## Exercise details
Count how many lines in the records below contain the string "perform", treating uppercase and lowercase as different. Reply with the number only.

|---|

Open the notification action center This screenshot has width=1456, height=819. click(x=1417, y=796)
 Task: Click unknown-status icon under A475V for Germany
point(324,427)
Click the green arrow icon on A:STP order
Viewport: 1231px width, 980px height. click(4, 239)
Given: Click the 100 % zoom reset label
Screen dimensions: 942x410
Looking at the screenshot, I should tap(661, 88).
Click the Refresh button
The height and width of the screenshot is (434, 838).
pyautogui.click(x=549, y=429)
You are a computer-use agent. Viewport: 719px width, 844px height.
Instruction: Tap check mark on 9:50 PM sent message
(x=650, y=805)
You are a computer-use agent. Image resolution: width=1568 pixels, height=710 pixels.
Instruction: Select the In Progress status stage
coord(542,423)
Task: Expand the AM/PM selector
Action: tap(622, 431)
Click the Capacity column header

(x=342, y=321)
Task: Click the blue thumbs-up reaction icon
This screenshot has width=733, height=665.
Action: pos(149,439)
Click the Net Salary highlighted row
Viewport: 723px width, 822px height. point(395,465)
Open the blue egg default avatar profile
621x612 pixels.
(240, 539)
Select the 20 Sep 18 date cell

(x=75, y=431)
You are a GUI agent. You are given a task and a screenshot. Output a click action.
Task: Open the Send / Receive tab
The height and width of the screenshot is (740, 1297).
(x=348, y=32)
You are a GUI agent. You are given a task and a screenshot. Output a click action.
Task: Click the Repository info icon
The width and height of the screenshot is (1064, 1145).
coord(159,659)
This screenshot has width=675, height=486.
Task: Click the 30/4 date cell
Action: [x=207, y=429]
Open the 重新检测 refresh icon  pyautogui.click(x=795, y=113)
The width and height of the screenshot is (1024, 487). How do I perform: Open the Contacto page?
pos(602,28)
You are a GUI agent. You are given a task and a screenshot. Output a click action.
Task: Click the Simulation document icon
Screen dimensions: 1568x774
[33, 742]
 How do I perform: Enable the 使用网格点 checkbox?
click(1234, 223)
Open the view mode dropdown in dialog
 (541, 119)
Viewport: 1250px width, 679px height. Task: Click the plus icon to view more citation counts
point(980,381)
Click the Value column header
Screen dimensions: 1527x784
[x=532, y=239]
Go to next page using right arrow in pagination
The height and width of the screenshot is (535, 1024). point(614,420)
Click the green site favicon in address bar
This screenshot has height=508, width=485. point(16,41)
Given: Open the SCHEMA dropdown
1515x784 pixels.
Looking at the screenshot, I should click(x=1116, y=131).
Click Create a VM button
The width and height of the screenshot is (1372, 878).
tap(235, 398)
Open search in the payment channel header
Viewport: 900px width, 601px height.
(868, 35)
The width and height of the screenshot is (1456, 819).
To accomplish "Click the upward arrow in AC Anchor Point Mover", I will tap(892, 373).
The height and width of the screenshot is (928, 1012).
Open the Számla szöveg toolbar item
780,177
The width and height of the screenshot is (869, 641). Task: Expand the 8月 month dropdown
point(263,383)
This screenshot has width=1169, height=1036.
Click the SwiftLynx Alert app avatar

|---|

## Task solution
2